Una parete che cede lentamente verso il mare, una strada provinciale distante appena tre metri dal pendio e uno stabilimento balneare sotto costante minaccia. Ai Piani di Casal Velino si riaccende l’allerta per il costone che sovrasta la SP 267, meglio conosciuta come Via del Mare. Il versante, da anni oggetto di segnalazioni, continua a mostrare segni di instabilità, con potenziali ripercussioni sulla viabilità e sulle attività sottostanti.
Le segnalazioni e l’indagine
A denunciare la situazione è stata più volte l’avvocato Maria Elena D’Aiuto, titolare di un’attività ai piedi del costone. Negli anni, sono state inviate comunicazioni a Regione, Provincia e Comune, senza – secondo quanto riferito – interventi risolutivi.
La vicenda è finita anche all’attenzione della Procura di Vallo della Lucania, dove risulta aperta un’indagine per fare chiarezza sulle procedure adottate dall’amministrazione comunale guidata dal sindaco Silvia Pisapia.
Il sopralluogo dei Vigili del Fuoco
A fine febbraio i Vigili del Fuoco del distaccamento di Vallo della Lucania hanno effettuato un nuovo sopralluogo. Dall’ispezione sarebbe emersa la fragilità del terreno e la possibilità di ulteriori cedimenti, con un rischio diretto per la SP 267, arteria fondamentale per la zona costiera.
I tecnici avrebbero raccomandato limitazioni al transito nelle aree più esposte e un intervento tempestivo da parte degli enti competenti per tutelare la pubblica e privata incolumità.
L’intervento della Prefettura
Nelle ultime ore anche la Prefettura di Salerno ha richiamato l’attenzione di Comune, Provincia e Regione, sollecitando ogni attività necessaria per garantire la sicurezza.

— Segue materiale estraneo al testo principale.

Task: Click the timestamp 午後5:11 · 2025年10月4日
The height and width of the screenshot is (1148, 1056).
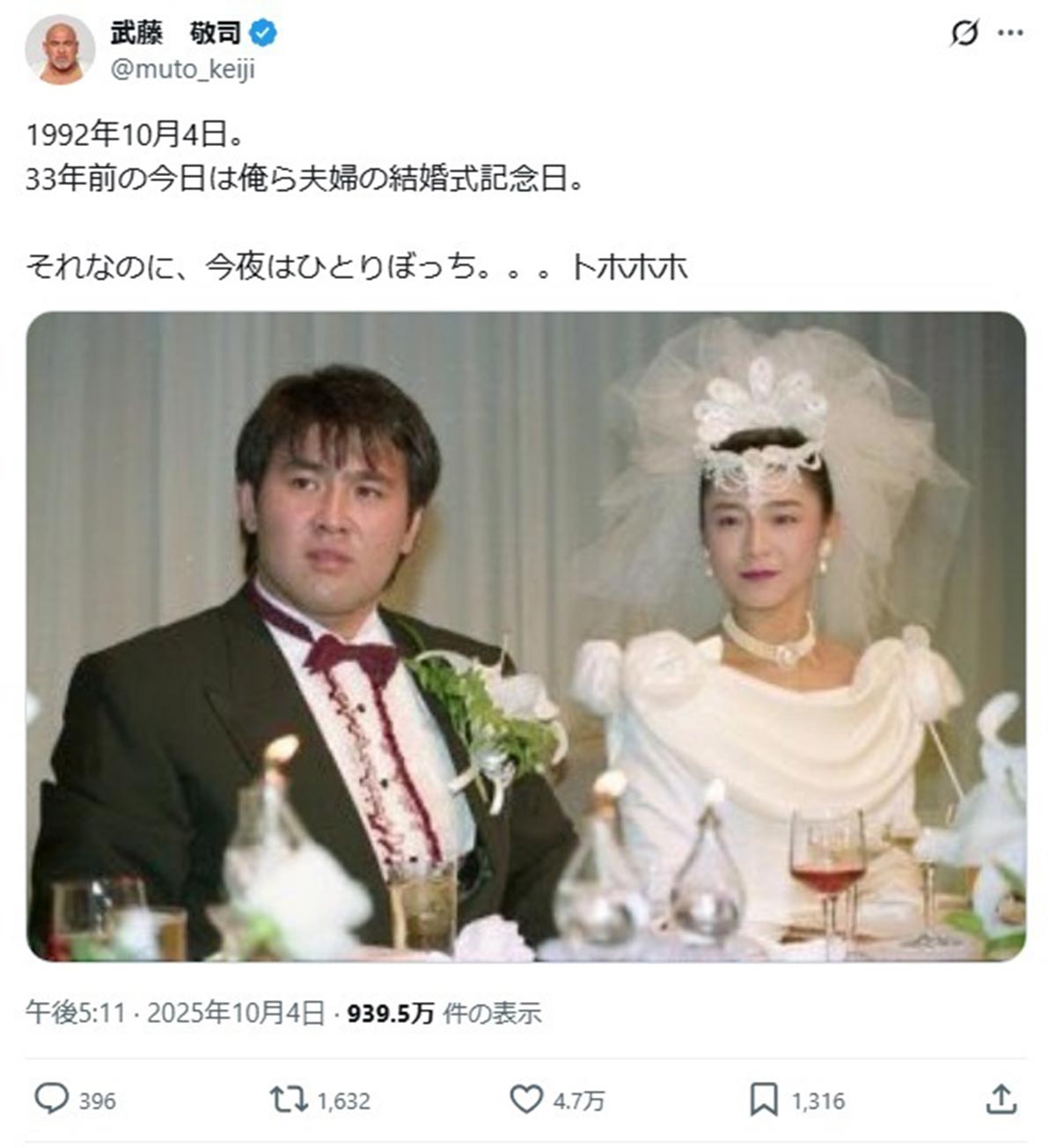Action: pos(175,1013)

Intanto, la proprietaria dello stabilimento si dice pronta a contribuire alla messa in sicurezza con un progetto corredato da consulenza geotecnica. Tuttavia, secondo quanto dichiarato, gli ostacoli burocratici finora avrebbero impedito l’avvio dei lavori.
Una situazione che continua a preoccupare residenti e operatori turistici, in attesa di interventi concreti per evitare conseguenze più gravi.